▶ [Description of the task]: What is wanted is an exact copy of the lines from the top of the listing through the line containing "The image size is (385, 190).".

▶ [Supplied entries]:
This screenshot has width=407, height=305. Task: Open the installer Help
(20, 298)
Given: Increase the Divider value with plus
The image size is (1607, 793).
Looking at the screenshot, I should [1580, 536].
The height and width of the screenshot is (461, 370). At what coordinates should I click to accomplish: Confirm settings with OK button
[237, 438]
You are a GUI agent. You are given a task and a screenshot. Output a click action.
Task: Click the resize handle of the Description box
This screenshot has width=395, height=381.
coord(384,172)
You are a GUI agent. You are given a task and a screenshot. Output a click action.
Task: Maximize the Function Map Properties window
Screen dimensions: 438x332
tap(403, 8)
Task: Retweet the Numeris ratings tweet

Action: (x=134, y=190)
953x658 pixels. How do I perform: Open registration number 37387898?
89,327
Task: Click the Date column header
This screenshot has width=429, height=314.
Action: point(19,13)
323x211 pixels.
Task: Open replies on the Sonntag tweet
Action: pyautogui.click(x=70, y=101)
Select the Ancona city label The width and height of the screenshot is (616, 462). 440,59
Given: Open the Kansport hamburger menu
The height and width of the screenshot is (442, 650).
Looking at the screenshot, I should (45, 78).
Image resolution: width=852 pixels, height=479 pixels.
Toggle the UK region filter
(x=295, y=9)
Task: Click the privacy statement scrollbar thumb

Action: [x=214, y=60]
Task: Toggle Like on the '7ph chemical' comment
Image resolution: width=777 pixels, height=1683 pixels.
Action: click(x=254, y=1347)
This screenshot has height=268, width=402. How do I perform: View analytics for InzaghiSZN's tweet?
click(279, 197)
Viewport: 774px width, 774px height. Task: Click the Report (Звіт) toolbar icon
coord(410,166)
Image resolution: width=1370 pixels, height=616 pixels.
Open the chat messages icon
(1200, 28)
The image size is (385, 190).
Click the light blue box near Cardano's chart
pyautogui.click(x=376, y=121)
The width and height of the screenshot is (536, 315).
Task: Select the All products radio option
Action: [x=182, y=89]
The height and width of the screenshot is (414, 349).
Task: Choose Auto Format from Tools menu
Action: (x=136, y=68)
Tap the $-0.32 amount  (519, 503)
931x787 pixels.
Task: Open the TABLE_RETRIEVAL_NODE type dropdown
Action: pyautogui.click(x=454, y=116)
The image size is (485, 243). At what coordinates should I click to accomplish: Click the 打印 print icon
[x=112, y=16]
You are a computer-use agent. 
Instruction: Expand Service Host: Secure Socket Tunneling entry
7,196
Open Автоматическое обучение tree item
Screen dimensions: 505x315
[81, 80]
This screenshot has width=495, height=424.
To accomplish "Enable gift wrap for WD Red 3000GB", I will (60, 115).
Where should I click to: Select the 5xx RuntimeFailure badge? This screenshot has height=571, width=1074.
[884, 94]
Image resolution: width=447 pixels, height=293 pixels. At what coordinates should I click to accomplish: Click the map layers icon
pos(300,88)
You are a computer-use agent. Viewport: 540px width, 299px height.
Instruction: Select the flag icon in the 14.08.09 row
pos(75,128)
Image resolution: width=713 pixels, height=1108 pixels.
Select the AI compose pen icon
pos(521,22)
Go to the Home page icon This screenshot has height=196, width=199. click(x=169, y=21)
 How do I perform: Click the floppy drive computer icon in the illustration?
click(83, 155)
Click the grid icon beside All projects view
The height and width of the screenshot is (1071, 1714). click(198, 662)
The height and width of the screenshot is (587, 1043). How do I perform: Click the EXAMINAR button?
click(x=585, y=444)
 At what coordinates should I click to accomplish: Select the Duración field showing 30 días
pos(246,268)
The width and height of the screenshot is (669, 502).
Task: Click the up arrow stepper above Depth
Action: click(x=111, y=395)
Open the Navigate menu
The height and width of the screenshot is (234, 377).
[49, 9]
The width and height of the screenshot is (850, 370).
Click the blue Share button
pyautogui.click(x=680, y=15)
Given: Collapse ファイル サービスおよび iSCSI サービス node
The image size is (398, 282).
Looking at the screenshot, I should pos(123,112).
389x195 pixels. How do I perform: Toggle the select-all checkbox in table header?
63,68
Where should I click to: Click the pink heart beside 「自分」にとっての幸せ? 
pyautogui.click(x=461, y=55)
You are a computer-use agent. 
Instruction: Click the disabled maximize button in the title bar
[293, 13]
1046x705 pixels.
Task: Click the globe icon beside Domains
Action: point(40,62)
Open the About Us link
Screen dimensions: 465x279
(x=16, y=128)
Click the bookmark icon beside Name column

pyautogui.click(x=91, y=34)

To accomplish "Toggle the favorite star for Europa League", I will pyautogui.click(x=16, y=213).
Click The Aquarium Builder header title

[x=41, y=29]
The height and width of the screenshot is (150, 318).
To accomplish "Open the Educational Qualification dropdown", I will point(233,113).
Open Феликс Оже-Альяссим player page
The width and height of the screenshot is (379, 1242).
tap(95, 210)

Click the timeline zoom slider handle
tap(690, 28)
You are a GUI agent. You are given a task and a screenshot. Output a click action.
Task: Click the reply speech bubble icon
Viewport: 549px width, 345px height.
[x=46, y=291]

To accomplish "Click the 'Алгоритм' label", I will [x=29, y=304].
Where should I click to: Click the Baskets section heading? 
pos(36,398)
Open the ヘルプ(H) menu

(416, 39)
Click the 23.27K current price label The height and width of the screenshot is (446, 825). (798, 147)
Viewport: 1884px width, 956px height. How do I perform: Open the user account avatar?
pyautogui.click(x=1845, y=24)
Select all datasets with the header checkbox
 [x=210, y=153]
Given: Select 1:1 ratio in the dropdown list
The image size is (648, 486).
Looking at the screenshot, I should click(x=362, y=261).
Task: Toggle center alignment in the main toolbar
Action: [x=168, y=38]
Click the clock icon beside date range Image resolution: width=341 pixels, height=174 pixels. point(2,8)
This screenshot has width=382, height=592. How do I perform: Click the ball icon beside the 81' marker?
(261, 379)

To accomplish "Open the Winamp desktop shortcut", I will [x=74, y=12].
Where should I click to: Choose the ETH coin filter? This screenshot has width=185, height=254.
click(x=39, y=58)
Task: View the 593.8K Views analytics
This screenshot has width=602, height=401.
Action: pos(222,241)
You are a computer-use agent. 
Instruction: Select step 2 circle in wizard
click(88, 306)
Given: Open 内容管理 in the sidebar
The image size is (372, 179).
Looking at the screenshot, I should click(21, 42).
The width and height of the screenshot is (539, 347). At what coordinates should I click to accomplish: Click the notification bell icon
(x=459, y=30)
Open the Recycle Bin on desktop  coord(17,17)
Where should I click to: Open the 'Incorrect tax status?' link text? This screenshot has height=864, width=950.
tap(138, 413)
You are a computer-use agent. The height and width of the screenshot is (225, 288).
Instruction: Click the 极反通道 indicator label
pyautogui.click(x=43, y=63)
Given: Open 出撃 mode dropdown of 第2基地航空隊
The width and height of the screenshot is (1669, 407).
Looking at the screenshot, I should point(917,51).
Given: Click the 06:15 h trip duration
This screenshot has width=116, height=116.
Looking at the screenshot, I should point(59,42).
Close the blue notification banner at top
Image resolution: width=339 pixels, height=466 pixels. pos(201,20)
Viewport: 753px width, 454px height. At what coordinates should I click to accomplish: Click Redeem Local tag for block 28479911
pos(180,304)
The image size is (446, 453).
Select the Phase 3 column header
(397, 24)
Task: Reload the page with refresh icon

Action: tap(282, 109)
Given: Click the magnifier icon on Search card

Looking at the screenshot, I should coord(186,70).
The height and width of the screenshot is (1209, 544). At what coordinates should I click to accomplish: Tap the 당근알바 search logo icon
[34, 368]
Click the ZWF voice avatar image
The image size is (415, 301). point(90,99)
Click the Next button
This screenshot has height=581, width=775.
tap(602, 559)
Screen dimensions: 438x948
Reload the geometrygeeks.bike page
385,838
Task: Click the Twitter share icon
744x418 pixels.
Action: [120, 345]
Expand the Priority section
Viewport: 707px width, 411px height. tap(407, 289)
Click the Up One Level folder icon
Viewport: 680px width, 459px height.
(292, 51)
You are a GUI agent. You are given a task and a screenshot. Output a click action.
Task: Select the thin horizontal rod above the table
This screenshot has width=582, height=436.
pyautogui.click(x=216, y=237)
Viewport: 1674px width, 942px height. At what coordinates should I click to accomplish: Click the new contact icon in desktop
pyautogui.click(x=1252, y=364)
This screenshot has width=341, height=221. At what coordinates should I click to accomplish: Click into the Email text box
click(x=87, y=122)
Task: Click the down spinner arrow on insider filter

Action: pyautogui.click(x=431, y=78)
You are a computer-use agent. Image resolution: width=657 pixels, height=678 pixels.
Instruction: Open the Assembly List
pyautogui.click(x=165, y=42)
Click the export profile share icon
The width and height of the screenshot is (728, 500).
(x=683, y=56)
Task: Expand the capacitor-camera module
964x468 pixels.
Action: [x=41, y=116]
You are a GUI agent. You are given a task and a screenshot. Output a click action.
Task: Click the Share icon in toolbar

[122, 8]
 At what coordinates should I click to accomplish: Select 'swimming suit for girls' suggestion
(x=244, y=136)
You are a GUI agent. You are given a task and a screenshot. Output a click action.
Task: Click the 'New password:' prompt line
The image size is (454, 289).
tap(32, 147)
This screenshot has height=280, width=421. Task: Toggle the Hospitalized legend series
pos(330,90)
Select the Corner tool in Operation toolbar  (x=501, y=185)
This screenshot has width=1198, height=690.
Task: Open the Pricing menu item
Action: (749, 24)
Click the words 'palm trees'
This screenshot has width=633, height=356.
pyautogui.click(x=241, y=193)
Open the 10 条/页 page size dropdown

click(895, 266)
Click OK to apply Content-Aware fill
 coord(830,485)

▶ [Task answer]:
This screenshot has width=407, height=305. Task: Open the installer Help
(20, 298)
Given: Increase the Divider value with plus
The image size is (1607, 793).
Looking at the screenshot, I should [1580, 536].
The height and width of the screenshot is (461, 370). At what coordinates should I click to accomplish: Confirm settings with OK button
[237, 438]
You are a GUI agent. You are given a task and a screenshot. Output a click action.
Task: Click the resize handle of the Description box
This screenshot has width=395, height=381.
coord(384,172)
You are a GUI agent. You are given a task and a screenshot. Output a click action.
Task: Maximize the Function Map Properties window
Screen dimensions: 438x332
tap(403, 8)
Task: Retweet the Numeris ratings tweet

Action: (x=134, y=190)
953x658 pixels. How do I perform: Open registration number 37387898?
89,327
Task: Click the Date column header
This screenshot has width=429, height=314.
Action: point(19,13)
323x211 pixels.
Task: Open replies on the Sonntag tweet
Action: pyautogui.click(x=70, y=101)
Select the Ancona city label The width and height of the screenshot is (616, 462). 440,59
Given: Open the Kansport hamburger menu
The height and width of the screenshot is (442, 650).
Looking at the screenshot, I should (45, 78).
Image resolution: width=852 pixels, height=479 pixels.
Toggle the UK region filter
(x=295, y=9)
Task: Click the privacy statement scrollbar thumb

Action: [x=214, y=60]
Task: Toggle Like on the '7ph chemical' comment
Image resolution: width=777 pixels, height=1683 pixels.
Action: click(x=254, y=1347)
This screenshot has height=268, width=402. How do I perform: View analytics for InzaghiSZN's tweet?
click(279, 197)
Viewport: 774px width, 774px height. Task: Click the Report (Звіт) toolbar icon
coord(410,166)
Image resolution: width=1370 pixels, height=616 pixels.
Open the chat messages icon
(1200, 28)
The image size is (385, 190).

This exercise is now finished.